# Is the Yamaha Canada Music School worth it?



## noobfret (Nov 25, 2007)

I've been messing around with my acoustic guitar for 6 months now but I don't feel my techniques are on par with most guitarists out there. I was thinking of taking some guitar lessons and noticed that the Yamaha Music School in North York provides some lessons. Their rates seem fair at $20/hour but it's within a group settings.

Does anyone have any positive or negative experience or heard of anything from this school? If not, can I get any recommendations for affordable guitar instructors in the North York region?

http://www.yamaha.ca/content/yamahamusicschool


----------



## RIFF WRATH (Jan 22, 2007)

price seems ok, but a group setting????........I'm paying $20 for 1/2 hr....one on one......of course I'm a bit self conscious and an older noob...lol


----------



## bluezombie (May 7, 2007)

My teacher asks 20$ an hour for a private session. Lessons really helped me out ALOT. I'd say it's worth trying.


----------



## Mooh (Mar 7, 2007)

Six months is no time at all to know what you're doing.
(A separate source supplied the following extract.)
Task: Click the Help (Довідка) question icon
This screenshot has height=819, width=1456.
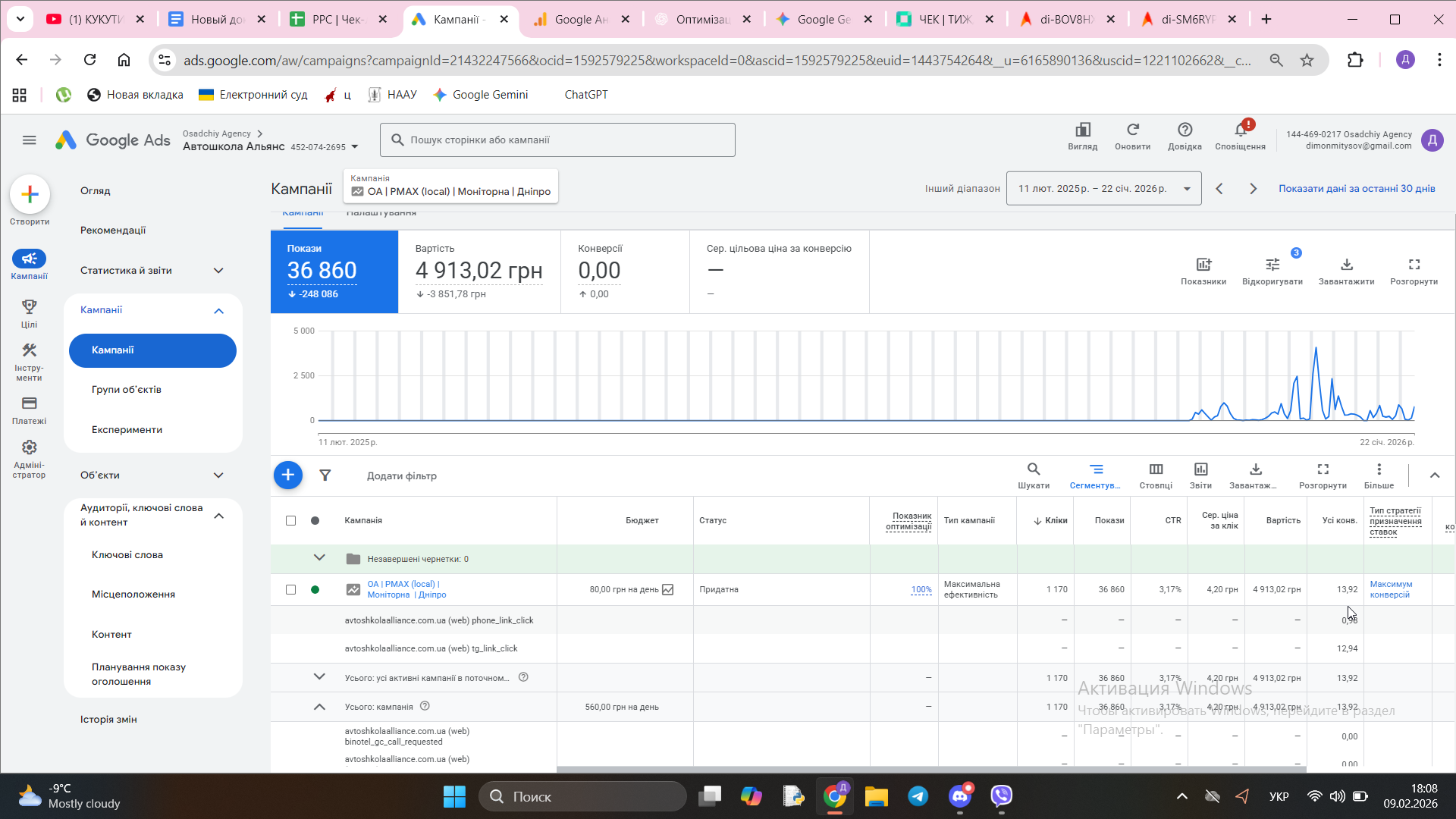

Get lessons.

$20/hour for a group lesson is only a good fee if the group is small (maybe 4 or less), more students than that and you won't get much individual attention. If I were you I'd try it for the minimum available time just to test the waters, but still pursue private lessons, for which you should pay more. There's no reason why you couldn't/shouldn't do both if you can afford it.

Fwiw, my hourly private lesson fee is $32, which is about what the market will bear.

Peace, Mooh.


----------